[Collected data]
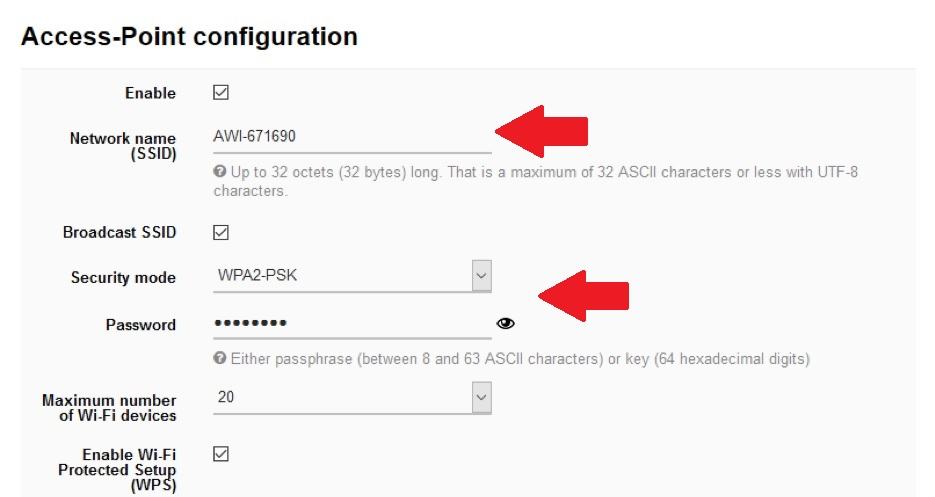This screenshot has height=497, width=935.
Task: Click the "Enable" label text
Action: point(150,93)
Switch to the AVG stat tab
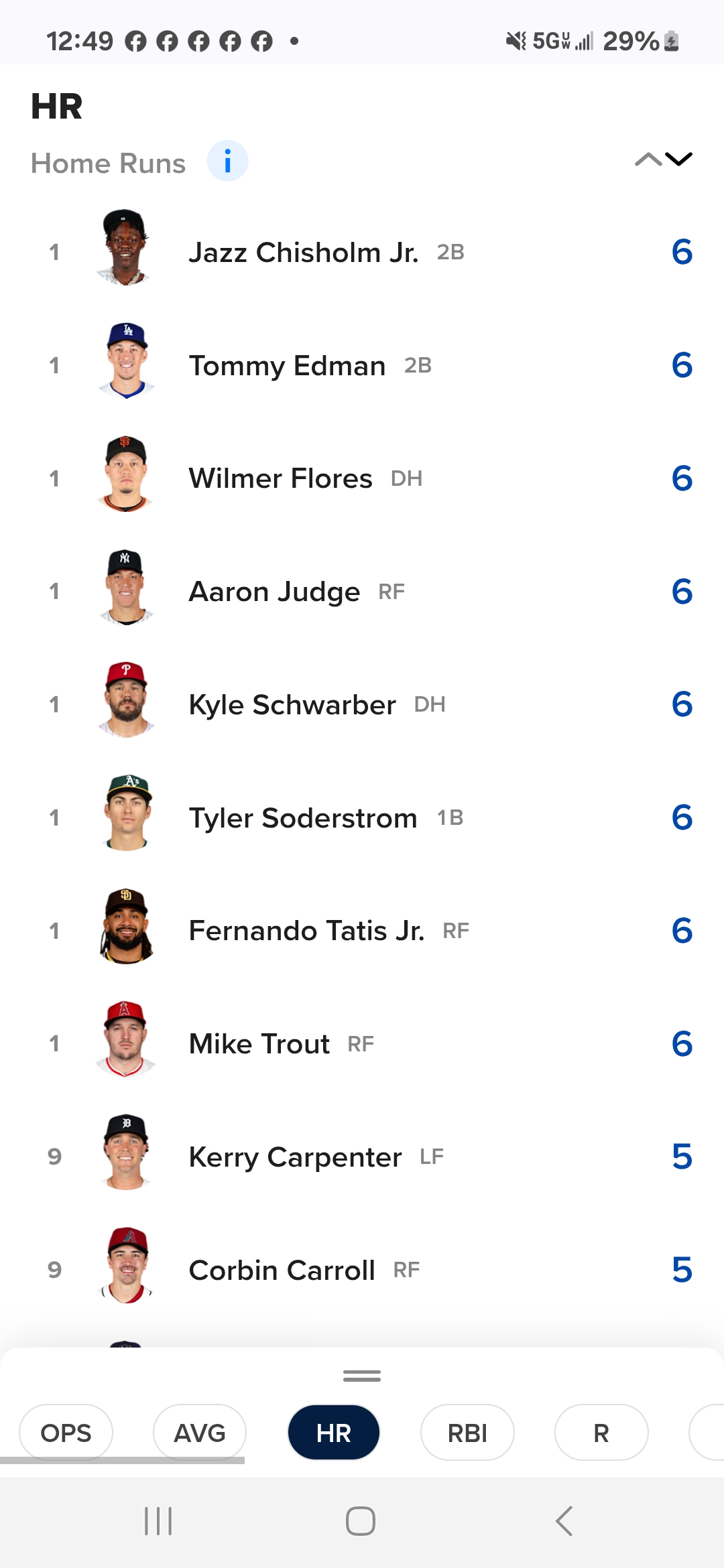Viewport: 724px width, 1568px height. (x=200, y=1433)

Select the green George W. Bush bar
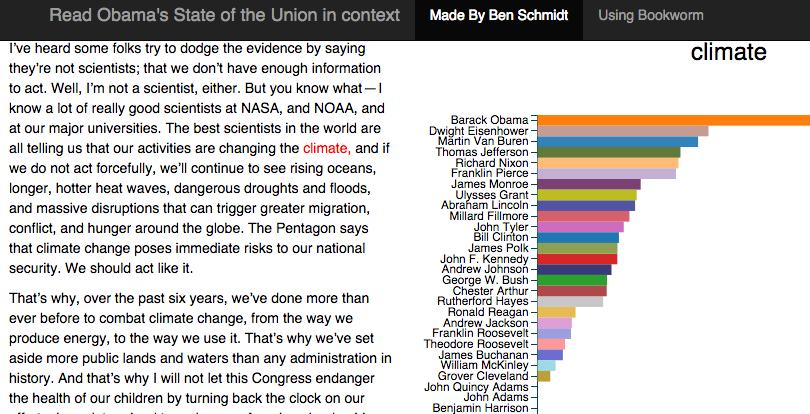tap(572, 280)
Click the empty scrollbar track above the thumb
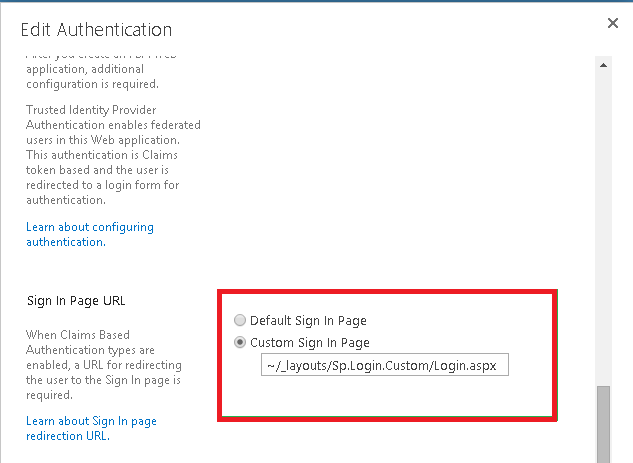This screenshot has width=633, height=463. coord(603,230)
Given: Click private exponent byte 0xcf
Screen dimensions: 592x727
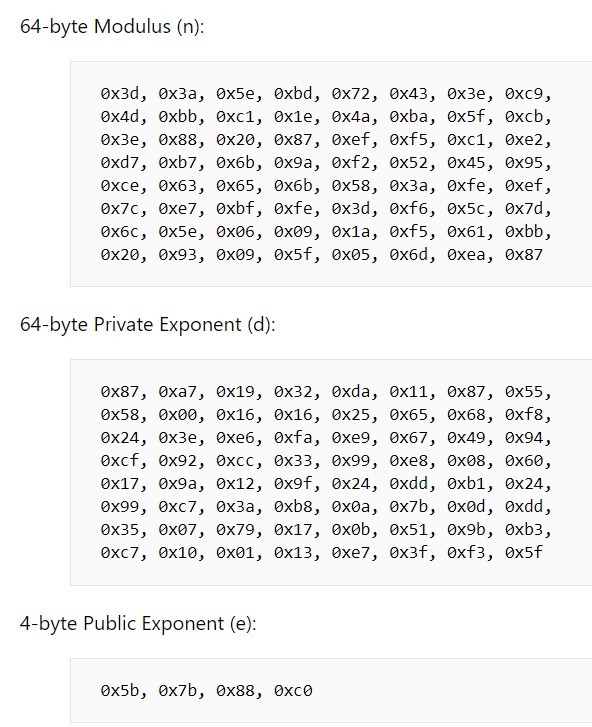Looking at the screenshot, I should tap(120, 460).
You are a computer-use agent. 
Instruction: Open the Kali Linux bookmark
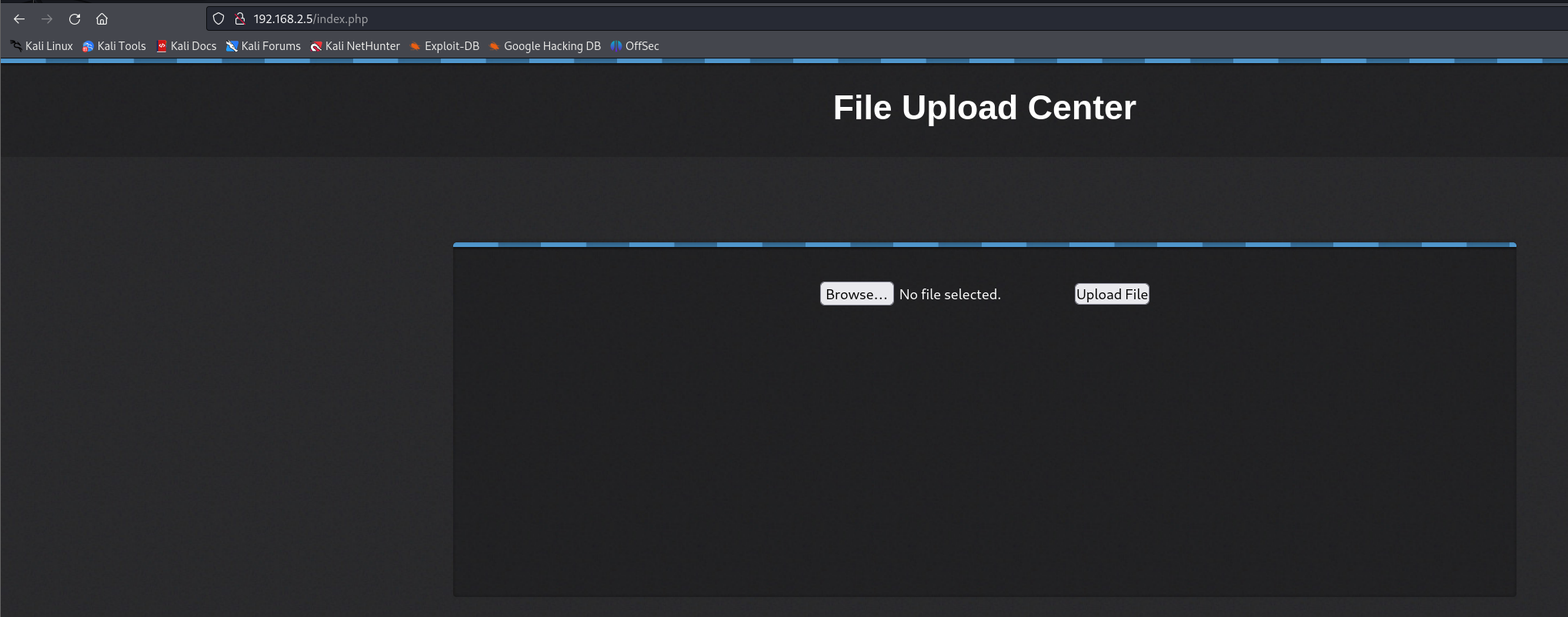[x=42, y=46]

◆ **What you need to do**: Print exactly the lines above that run from the one with "Switch to the AVG stat tab" down to the one with "Given: Click private exponent byte 0xcf", and omit the pictures.

◆ **Task result**:
Switch to the AVG stat tab
Viewport: 724px width, 1568px height. (x=200, y=1433)

Select the green George W. Bush bar
tap(572, 280)
Click the empty scrollbar track above the thumb
This screenshot has width=633, height=463. coord(603,230)
Given: Click private exponent byte 0xcf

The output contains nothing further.